Lady Gaga’s business manager, Troy Carter, will judge an eight-hour hackathon at the SXSW festival in Austin, Texas, on March 11th. Geeks will vie to create new ideas to do with digital music distribution. The event will be hosted by Backplane, a tech start-up co-founded by Mr Carter, which has just launched its first product, a web community for Lady Gaga called LittleMonsters.com (after the pop star’s pet name for her fans).

The goal is to create a one-stop shop for everything Gaga. Fans will be able to download her music, buy tickets for her shows and chat with each other (and even, perhaps, with the singer herself). It will feature “social ticketing”, which will make it easy for fans to find concert seats near their friends and even start conversations beforehand with strangers they will be sitting with. Translation software will allow fans without a language in common to chat about changing the world one sequin at a time.

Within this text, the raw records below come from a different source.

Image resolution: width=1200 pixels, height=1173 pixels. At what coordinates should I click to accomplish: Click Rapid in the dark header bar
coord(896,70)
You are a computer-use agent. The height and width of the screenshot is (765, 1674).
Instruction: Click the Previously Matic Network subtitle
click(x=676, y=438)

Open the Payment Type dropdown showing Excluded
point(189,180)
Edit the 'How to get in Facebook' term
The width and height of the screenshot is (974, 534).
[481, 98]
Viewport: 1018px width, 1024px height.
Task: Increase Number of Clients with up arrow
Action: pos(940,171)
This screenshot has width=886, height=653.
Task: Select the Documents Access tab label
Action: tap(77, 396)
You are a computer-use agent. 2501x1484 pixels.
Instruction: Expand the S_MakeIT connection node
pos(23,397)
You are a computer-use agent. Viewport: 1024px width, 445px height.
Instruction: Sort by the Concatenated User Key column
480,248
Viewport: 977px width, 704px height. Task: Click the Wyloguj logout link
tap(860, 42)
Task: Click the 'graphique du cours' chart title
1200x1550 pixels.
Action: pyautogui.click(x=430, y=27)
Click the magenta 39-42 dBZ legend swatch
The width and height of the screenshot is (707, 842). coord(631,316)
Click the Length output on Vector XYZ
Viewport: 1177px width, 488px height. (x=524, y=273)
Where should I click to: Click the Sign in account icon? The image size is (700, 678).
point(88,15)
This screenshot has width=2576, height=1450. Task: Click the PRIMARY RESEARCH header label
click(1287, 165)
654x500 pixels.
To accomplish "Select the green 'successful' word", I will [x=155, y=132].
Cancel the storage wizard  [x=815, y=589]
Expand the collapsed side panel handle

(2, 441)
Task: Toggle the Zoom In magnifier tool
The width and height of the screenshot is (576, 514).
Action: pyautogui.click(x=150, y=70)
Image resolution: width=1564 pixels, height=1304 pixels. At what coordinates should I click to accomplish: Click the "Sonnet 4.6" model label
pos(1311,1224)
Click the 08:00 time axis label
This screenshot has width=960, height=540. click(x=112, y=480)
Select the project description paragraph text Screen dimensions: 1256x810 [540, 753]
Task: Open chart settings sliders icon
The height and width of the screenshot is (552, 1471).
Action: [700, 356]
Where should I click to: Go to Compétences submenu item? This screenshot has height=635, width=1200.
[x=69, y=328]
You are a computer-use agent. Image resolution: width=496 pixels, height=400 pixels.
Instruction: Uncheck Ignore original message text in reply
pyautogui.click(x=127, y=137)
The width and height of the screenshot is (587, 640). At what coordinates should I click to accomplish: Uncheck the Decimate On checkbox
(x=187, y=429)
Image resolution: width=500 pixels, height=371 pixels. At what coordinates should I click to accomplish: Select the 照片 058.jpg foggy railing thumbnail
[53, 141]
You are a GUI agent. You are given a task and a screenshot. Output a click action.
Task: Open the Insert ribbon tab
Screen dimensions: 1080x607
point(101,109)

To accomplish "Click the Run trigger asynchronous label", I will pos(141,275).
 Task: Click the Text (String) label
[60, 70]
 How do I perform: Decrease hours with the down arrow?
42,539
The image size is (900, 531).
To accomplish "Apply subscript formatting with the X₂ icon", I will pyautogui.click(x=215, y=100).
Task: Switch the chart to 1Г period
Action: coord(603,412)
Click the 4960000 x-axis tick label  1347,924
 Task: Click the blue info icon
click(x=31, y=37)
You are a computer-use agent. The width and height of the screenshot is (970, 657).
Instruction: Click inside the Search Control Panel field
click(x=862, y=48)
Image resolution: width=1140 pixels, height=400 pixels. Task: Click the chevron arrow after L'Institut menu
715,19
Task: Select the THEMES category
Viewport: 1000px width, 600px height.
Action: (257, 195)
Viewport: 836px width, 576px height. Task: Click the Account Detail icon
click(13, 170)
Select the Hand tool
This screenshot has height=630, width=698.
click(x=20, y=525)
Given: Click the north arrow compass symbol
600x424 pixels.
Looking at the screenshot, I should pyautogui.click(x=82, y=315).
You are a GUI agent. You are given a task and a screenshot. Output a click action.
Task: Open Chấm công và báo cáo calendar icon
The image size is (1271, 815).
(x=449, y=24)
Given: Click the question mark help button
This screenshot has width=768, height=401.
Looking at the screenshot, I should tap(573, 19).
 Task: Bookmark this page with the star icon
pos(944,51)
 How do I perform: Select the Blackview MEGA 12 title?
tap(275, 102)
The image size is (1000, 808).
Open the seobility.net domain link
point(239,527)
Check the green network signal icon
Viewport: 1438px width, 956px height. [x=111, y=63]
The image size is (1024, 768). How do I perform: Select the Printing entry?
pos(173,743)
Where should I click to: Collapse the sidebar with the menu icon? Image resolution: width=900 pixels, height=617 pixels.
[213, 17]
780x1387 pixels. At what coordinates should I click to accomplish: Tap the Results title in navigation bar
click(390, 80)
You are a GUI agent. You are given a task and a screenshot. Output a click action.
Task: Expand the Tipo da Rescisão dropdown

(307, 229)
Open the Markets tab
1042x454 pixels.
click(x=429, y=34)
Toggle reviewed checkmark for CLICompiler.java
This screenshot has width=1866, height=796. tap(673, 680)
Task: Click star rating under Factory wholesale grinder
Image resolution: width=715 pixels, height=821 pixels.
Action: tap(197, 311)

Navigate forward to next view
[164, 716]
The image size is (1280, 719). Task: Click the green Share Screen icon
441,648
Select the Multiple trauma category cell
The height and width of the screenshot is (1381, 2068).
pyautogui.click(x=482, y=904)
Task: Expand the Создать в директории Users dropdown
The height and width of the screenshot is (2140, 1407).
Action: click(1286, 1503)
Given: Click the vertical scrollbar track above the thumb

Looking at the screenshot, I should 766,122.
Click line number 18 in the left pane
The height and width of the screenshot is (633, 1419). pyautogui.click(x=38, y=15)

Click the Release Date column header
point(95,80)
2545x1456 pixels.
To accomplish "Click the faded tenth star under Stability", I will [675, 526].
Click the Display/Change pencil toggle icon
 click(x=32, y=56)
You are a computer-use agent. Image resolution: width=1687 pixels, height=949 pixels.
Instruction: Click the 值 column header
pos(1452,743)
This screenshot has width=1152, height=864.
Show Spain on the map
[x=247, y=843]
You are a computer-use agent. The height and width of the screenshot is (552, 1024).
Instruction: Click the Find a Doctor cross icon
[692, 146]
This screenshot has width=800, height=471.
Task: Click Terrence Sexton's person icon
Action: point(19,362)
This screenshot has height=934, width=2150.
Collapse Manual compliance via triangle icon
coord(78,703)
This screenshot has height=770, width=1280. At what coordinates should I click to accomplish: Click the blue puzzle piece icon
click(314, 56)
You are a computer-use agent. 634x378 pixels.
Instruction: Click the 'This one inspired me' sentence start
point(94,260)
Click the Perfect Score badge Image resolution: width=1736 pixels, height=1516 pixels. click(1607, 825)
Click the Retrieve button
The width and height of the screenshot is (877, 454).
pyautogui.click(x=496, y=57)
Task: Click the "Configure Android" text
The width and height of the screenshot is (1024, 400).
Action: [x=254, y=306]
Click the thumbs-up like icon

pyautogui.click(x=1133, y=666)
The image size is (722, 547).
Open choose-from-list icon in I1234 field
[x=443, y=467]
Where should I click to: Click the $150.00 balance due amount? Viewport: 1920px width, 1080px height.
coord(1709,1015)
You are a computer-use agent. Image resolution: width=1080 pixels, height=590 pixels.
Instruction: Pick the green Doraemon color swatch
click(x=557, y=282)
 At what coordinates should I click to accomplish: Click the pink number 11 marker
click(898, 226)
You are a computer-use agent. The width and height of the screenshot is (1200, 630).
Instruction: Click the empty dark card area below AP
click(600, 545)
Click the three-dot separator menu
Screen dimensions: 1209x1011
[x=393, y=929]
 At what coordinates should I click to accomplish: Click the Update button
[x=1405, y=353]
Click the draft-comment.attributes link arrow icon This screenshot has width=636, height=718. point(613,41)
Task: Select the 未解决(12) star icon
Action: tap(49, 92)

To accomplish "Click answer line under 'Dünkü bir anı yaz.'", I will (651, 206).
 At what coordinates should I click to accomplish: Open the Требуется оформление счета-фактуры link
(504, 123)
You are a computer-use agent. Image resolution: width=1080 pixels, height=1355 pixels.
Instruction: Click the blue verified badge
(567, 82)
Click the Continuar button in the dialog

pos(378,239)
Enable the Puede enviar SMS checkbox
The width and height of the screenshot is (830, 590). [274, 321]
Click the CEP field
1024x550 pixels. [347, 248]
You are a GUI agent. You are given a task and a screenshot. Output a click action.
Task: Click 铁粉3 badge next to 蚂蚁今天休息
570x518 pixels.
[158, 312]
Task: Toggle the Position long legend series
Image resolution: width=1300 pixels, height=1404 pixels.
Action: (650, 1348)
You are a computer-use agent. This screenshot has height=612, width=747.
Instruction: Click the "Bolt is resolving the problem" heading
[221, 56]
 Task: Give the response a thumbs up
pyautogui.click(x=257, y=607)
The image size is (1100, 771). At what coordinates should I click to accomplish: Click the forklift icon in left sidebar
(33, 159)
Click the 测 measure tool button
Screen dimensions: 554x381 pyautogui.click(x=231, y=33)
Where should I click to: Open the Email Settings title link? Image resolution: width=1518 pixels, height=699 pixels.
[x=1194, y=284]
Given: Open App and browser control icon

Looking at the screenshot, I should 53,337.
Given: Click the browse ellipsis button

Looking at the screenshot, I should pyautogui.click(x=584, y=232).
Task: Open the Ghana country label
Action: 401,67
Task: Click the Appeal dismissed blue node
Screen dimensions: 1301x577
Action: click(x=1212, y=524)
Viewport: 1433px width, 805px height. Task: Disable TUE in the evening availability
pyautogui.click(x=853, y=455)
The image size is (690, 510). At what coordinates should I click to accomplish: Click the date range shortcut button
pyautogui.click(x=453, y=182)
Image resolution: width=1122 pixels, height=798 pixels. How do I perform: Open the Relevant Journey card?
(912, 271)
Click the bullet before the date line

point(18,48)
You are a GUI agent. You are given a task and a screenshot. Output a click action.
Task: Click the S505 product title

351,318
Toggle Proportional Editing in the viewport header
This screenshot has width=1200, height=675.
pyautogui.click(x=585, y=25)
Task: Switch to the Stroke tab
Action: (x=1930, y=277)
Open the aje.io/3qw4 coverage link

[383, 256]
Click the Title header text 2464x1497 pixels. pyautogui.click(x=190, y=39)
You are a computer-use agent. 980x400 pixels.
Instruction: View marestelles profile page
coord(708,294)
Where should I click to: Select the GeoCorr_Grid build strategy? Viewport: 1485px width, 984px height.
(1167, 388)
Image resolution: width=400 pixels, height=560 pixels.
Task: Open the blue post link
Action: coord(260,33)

For now, LittleMonsters is by invitation only (just 10,000 “super fans” have been chosen from around 1m applicants) but it is expected soon to open to all. Mr Carter says the data generated by the site will be valuable. He will be able to identify mouthy fans to whom others listen—“key influencers”, in the jargon—and court them for their insights

Facebook will remain the biggest social network for a while. Backplane is a bet that parallel communities will emerge, connecting people who share a particular passion. The plan is to apply lessons learned from Lady Gaga’s fans to a wide range of interests, from music to sports to who knows what. Backplane has just closed a fundraising round in which several Silicon Valley venture capitalists took part. The idea is hot, but Backplane is competing in what is fast becoming a crowded field.

Backplane is exploring the possibilities for mainstream brands, from Nike to ExxonMobil, to create virtual communities that foster deeper relationships with customers. (In the case of ExxonMobil, the likeliest passion for the firm to tap is not for petroleum itself, but for the different brands of car it powers.) The trick is to find those key influencers and amplify their voices. Mr Carter says that experience with Lady Gaga has taught him that what a super fan says can sometimes have a bigger impact on fellow fans than a word from the Lady herself.